• [Data for this task]:
++++++++++++++++++++
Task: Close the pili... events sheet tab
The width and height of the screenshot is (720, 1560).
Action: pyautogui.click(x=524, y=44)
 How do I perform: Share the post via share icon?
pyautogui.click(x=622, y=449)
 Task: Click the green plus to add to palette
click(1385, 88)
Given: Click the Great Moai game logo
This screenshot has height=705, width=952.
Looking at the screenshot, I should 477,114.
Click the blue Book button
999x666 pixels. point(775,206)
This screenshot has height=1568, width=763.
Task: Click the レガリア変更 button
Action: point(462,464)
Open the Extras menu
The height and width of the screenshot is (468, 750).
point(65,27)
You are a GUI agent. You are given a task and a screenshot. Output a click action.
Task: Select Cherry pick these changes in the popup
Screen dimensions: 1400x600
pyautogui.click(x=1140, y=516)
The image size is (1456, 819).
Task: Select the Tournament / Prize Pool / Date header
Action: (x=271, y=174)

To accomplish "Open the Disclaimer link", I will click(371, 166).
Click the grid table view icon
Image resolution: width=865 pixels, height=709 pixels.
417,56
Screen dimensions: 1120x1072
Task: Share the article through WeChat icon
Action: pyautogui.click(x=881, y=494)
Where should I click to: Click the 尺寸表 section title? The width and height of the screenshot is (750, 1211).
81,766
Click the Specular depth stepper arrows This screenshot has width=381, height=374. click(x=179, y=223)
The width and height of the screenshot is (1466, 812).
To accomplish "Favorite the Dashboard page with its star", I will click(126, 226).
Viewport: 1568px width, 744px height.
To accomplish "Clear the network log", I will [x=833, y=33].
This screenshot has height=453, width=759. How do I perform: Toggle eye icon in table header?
++++++++++++++++++++
• [Work to be completed]: Take the listing above and repeat exactly the lines from the one containing "How do I perform: Share" through the one containing "Task: Select Cherry", both included.

• [Answer section]:
 How do I perform: Share the post via share icon?
pyautogui.click(x=622, y=449)
 Task: Click the green plus to add to palette
click(1385, 88)
Given: Click the Great Moai game logo
This screenshot has height=705, width=952.
Looking at the screenshot, I should 477,114.
Click the blue Book button
999x666 pixels. point(775,206)
This screenshot has height=1568, width=763.
Task: Click the レガリア変更 button
Action: point(462,464)
Open the Extras menu
The height and width of the screenshot is (468, 750).
point(65,27)
You are a GUI agent. You are given a task and a screenshot. Output a click action.
Task: Select Cherry pick these changes in the popup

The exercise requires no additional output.